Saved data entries
"""
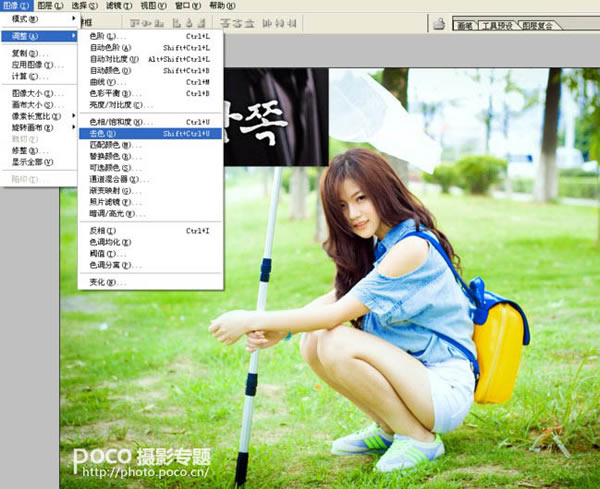
Task: Expand the Mode (模式) submenu
Action: (x=26, y=19)
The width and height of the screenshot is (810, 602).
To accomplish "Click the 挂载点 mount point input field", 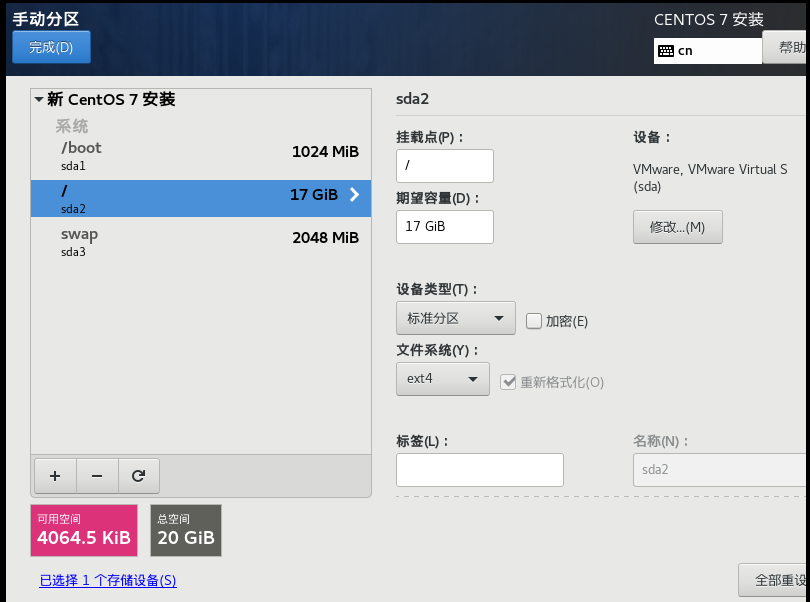I will pos(445,166).
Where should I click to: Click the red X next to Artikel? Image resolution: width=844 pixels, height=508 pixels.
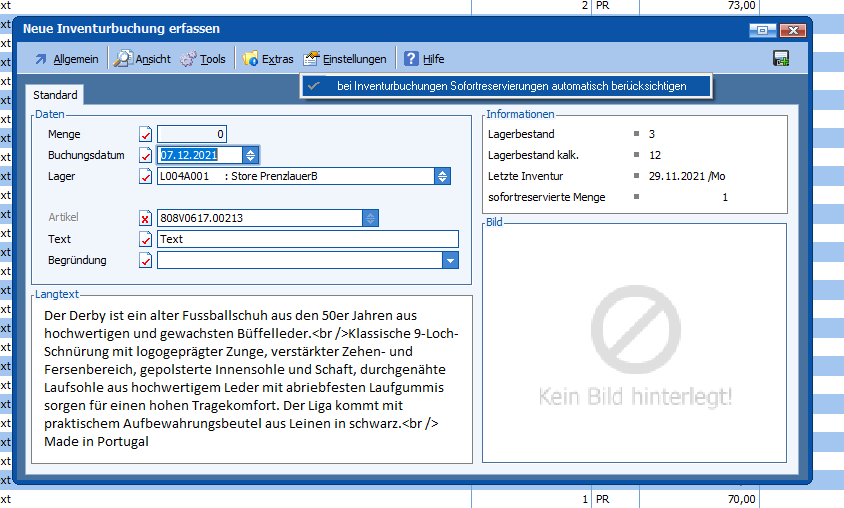pyautogui.click(x=146, y=218)

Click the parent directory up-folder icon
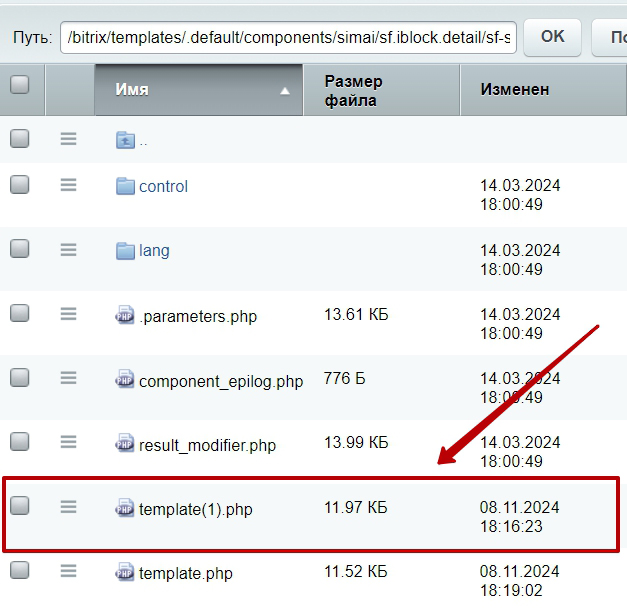click(125, 140)
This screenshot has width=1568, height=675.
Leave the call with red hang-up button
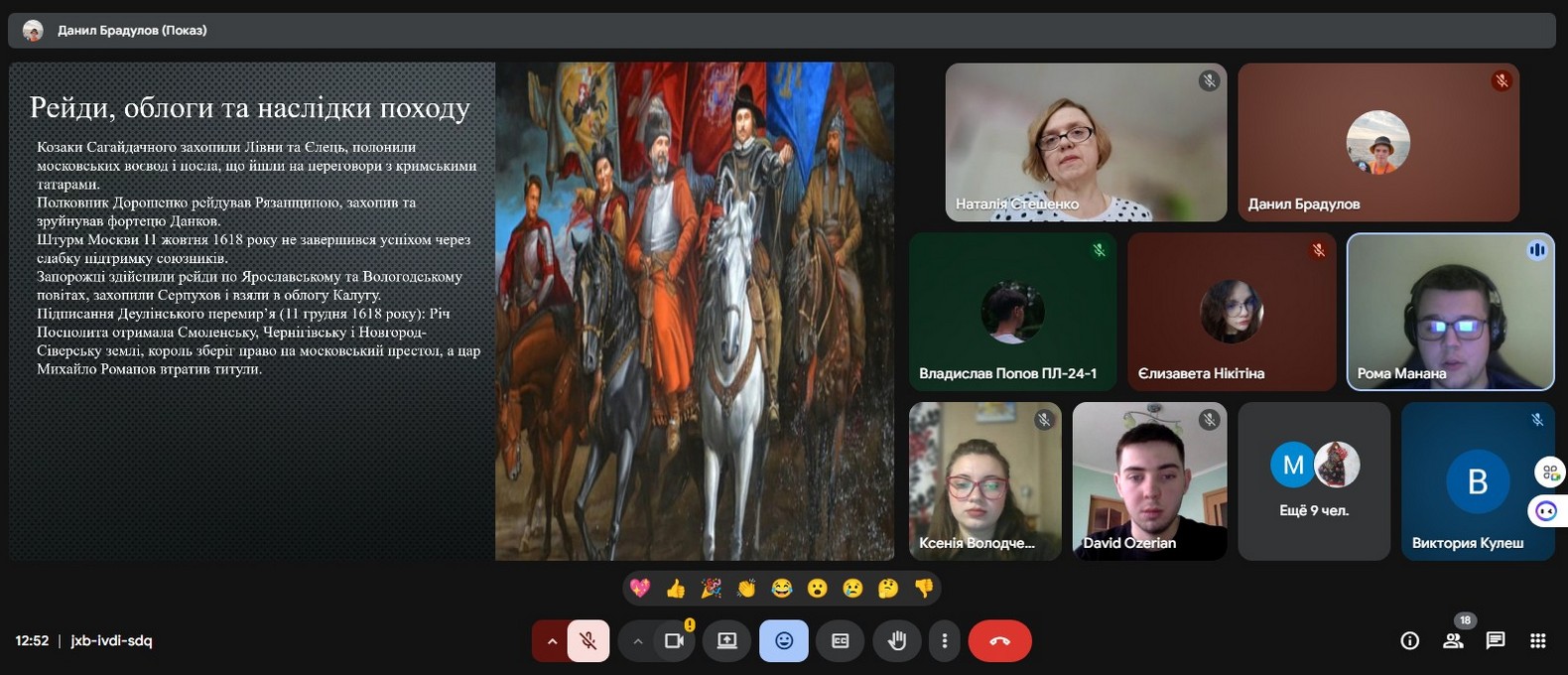pyautogui.click(x=999, y=641)

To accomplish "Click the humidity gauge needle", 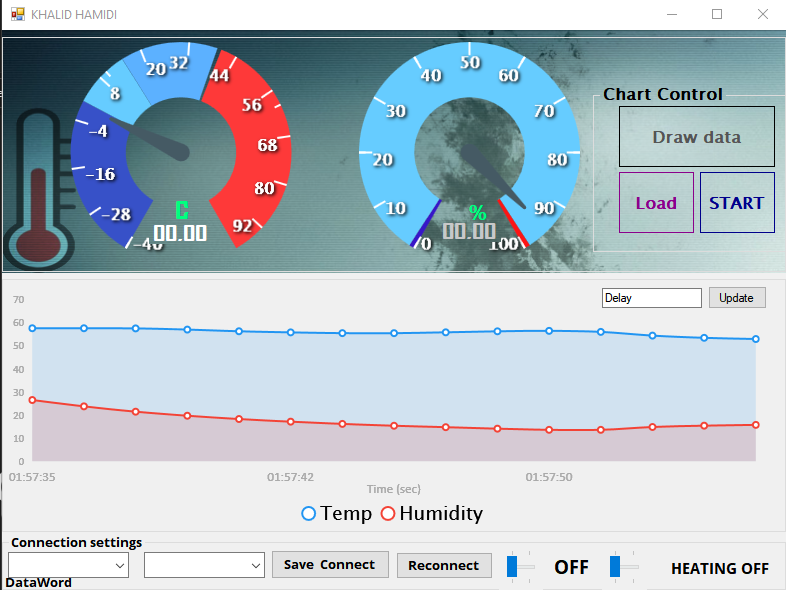I will (488, 170).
"""
• [YOUR GOAL]:
Show every line above in which the word "screenshot" is found.

• [ANSWER AREA]:
The width and height of the screenshot is (810, 602).
This screenshot has width=1568, height=675.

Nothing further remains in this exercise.